AI TRAINING
MLflow and W&B for Experiment Tracking
Master experiment tracking, model registries, and hyperparameter sweeps using MLflow and Weights & Biases.
What it covers
This hands-on practitioner bootcamp covers the full ML experiment lifecycle using two industry-standard tools: MLflow and Weights & Biases. Participants learn to instrument training runs, compare experiments, manage model versions, and run automated hyperparameter sweeps. The programme also addresses team collaboration workflows, artifact management, and the trade-offs between self-hosted and SaaS deployments. Format is lab-heavy with real datasets and model training exercises throughout.
What you'll be able to do
- Instrument any Python-based training script with MLflow or W&B logging in under 15 minutes
- Configure and run a W&B Sweep or MLflow hyperparameter search over a real model to identify optimal configurations
- Register, version, and promote models through staging to production using the MLflow Model Registry
- Design a team collaboration workflow with shared experiment namespaces, tagging conventions, and access control policies
- Evaluate and justify a self-hosted versus SaaS deployment decision based on data sensitivity, cost, and team size
Topics covered
- MLflow tracking: logging metrics, params, artifacts, and tags
- Weights & Biases: runs, sweeps, and the W&B dashboard
- Model registry: versioning, staging, and promotion workflows
- Hyperparameter optimisation with W&B Sweeps and MLflow Projects
- Artifact management and dataset versioning
- Team collaboration patterns: shared experiments and access controls
- Self-hosted MLflow vs W&B SaaS: cost, security, scalability trade-offs
- CI/CD integration for automated experiment pipelines
Delivery
Delivered over two to three days, either on-site or remote via video conferencing with a shared cloud environment (e.g., AWS SageMaker Studio or Google Colab Enterprise). Each session follows a 30% concept / 70% lab ratio. Participants receive pre-configured Docker environments and Jupyter notebooks. A capstone exercise on day 2-3 requires integrating both tools into a mini ML pipeline.
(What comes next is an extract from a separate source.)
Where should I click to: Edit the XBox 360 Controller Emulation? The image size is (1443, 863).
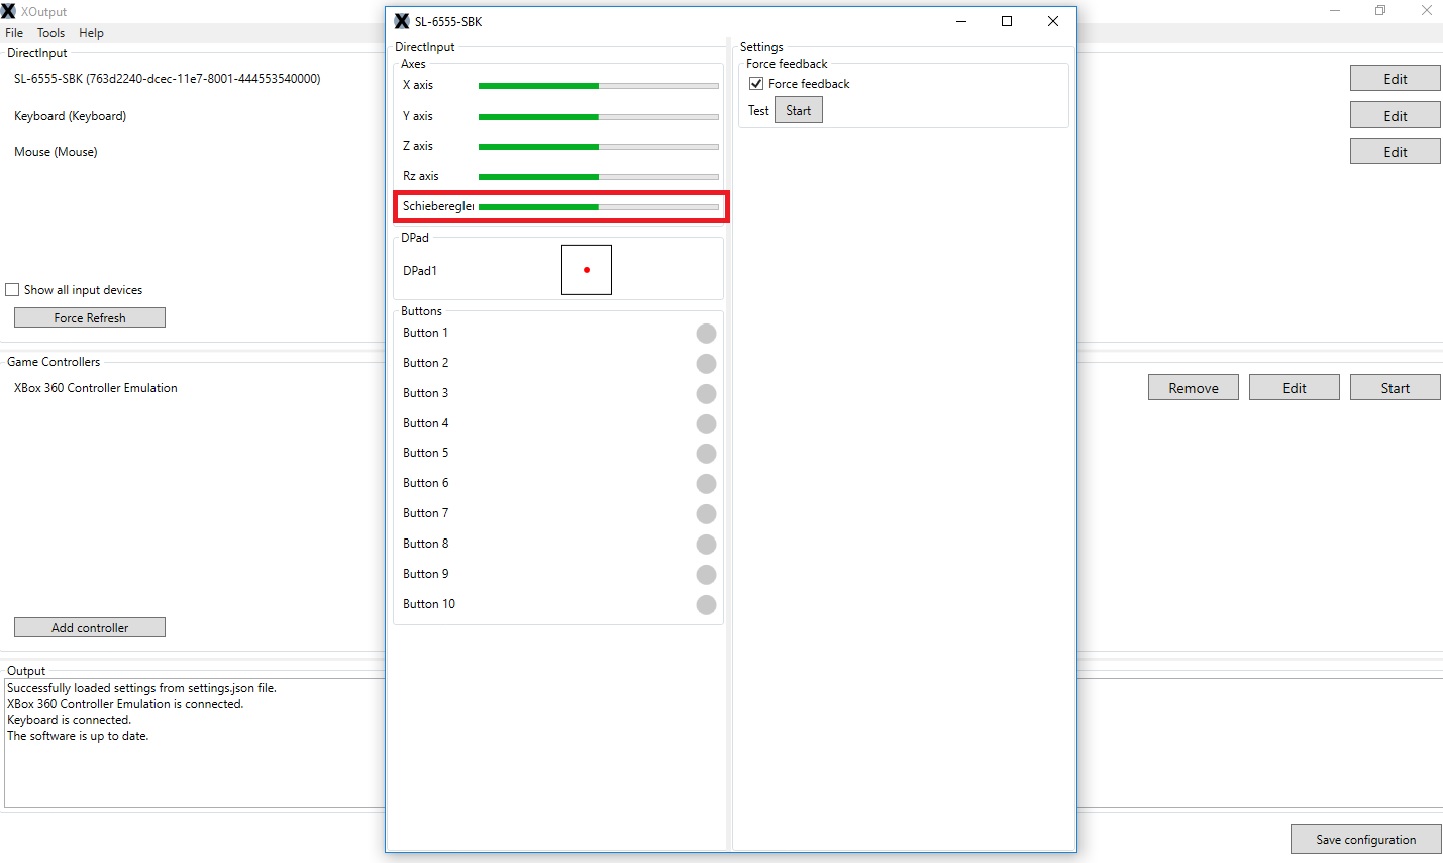pos(1293,386)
Remote delivery uses breakout rooms for pair-lab exercises.
What makes it work
- Establishing shared naming conventions and tagging standards before the first team experiment run
- Integrating experiment tracking into CI/CD so every training job is automatically logged without developer effort
- Nominating a model registry owner who reviews and approves promotions from staging to production
- Starting with a small reproducibility audit of past experiments to immediately demonstrate business value
Common mistakes
- Logging only final metrics rather than per-step metrics, making it impossible to diagnose training instability
- Skipping the model registry and relying on file paths, leading to broken reproducibility when models move to production
- Running W&B Sweeps without setting a stopping strategy, resulting in runaway compute costs
- Choosing self-hosted MLflow without planning storage backend and proxy auth, causing painful migrations later
When NOT to take this
A team that has not yet standardised its training framework (some using TensorFlow, others PyTorch, others AutoML SaaS) will struggle to get value from this training — establish a common modelling stack first.